==== Data to examine ====
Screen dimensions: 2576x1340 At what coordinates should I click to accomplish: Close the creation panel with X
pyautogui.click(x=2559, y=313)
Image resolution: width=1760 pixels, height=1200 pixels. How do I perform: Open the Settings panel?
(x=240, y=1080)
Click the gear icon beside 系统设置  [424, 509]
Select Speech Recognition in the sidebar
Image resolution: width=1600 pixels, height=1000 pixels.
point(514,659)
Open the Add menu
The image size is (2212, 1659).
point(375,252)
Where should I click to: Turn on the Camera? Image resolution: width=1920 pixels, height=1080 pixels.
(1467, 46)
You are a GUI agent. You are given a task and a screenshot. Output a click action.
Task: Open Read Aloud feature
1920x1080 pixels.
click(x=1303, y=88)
====
* **Work task**
What is needed is an exact printout of every line from the one with "Open the Add menu" through the end of the data, including both, and nothing more.

* **Exercise output**
Open the Add menu
The image size is (2212, 1659).
point(375,252)
Where should I click to: Turn on the Camera? Image resolution: width=1920 pixels, height=1080 pixels.
(1467, 46)
You are a GUI agent. You are given a task and a screenshot. Output a click action.
Task: Open Read Aloud feature
1920x1080 pixels.
click(x=1303, y=88)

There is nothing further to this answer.